**Texte extrait**
34      Or, les intéressés au sens de l’article 88, paragraphe 2, CE, qui peuvent ainsi, conformément à l’article 230, quatrième alinéa, CE, introduire des recours en annulation, sont les personnes, entreprises ou associations éventuellement affectées dans leurs intérêts par l’octroi d’une aide, c’est-à-dire en particulier les entreprises concurrentes des bénéficiaires de cette aide et les organisations professionnelles (arrêts Commission/Sytraval et Brink’s France, point 32 supra, point 41, et Commission/Aktionsgemeinschaft Recht und Eigentum, point 27 supra, point 36).

35      En revanche, si le requérant met en cause le bien-fondé de la décision d’appréciation de l’aide en tant que telle, le simple fait qu’il puisse être considéré comme un intéressé au sens de l’article 88, paragraphe 2, CE ne saurait suffire pour admettre la recevabilité du recours. Le requérant doit alors démontrer qu’il a un statut particulier au sens de la jurisprudence Plaumann/Commission, point 30 supra. Il en serait notamment ainsi au cas où la position sur le marché du requérant serait substantiellement affectée par l’aide faisant l’objet de la décision prise sur le fondement de l’article 88, paragraphe 3, CE et constatant la compatibilité d’une aide avec le marché commun (arrêt Commission/Aktionsgemeinschaft Recht und Eigentum, point 27 supra, point 37).

**Contenu des données**
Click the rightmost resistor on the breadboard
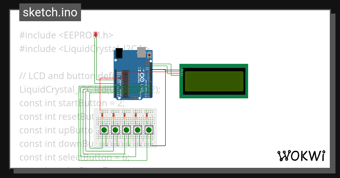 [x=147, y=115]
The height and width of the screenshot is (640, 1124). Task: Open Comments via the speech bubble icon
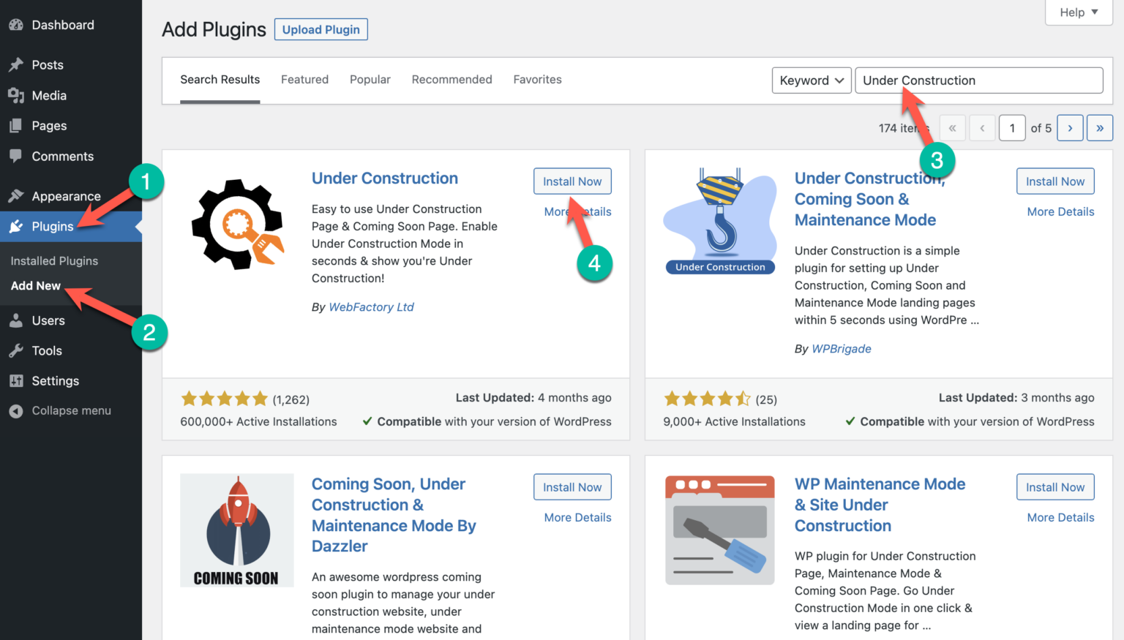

**Consigne**
Pourriez-vous poursuivre l'extrait d'arrêt sur la recevabilité des recours en annulation contre les décisions relatives aux aides d'État, à partir de sa dernière phrase ?

**Réponse**
36      Il y a lieu de relever, deuxièmement, que les recours formés par des associations sont recevables, selon la jurisprudence, dans trois situations, à savoir lorsqu’elles représentent les intérêts de requérants qui, eux, seraient recevables à agir (arrêt de la Cour du 2 avril 1998, Greenpeace Council e.a./Commission, C‑321/95 P, Rec. p. I‑1651, points 14 et 29), ou lorsqu’elles sont individualisées en raison de l’affectation de leurs intérêts propres en tant qu’association, notamment parce que leur position de négociatrice a été affectée par l’acte dont l’annulation est demandée (ordonnances du Tribunal du 30 septembre 1997, Federolio/Commission, T‑122/96, Rec. p. II‑1559, point 61 ; du 23 novembre 1999, Unión de Pequeños Agricultores/Conseil, T‑173/98, Rec. p. II‑3357, points 47 à 50 et 53, et du 8 septembre 2005, ASAJA e.a./Conseil, T‑295/04 à T‑297/04, Rec. p. II‑3151, point 50 ; voir également, en ce sens, arrêts de la Cour du 2 février 1988, Van der Kooy e.a./Commission, 67/85, 68/85, 70/85, Rec. p. 219, points 21 à 24 ; du 24 mars 1993, CIRFS e.a./Commission, C‑313/90, Rec. p. I‑1125, point 28 à 30, et du 23 mai 2000, Comité d’entreprise de la Société française de production e.a./Commission, C‑106/98 P, Rec. p. I‑3659, point 42), ou encore lorsqu’une disposition légale leur reconnaît expressément une série de facultés à caractère procédural (ordonnances du Tribunal Federolio/Commission, précitée, point 61, et du 28 juin 2005, FederDoc e.a./Commission, T‑170/04, Rec. p. II‑2503, point 49).

37      En l’espèce, la requérante soutient qu’elle dispose d’un intérêt propre à introduire le présent recours en raison de l’affectation de sa position de négociatrice. Par ailleurs, elle affirme qu’elle représente les intérêts d’entreprises qui seraient recevables à agir.

 Sur l’affectation individuelle de la requérante

38      La requérante se prévaut des arrêts Van der Kooy e.a./Commission, point 36 supra, et CIRFS e.a./Commission, point 36 supra (points 28 à 30), et soutient que, si la Commission avait entamé la deuxième phase d’examen visée à l’article 88, paragraphe 2, CE pour apprécier la compatibilité de l’aide en cause avec le marché commun, elle aurait eu un rôle particulier de négociatrice susceptible d’être de nature à l’individualiser.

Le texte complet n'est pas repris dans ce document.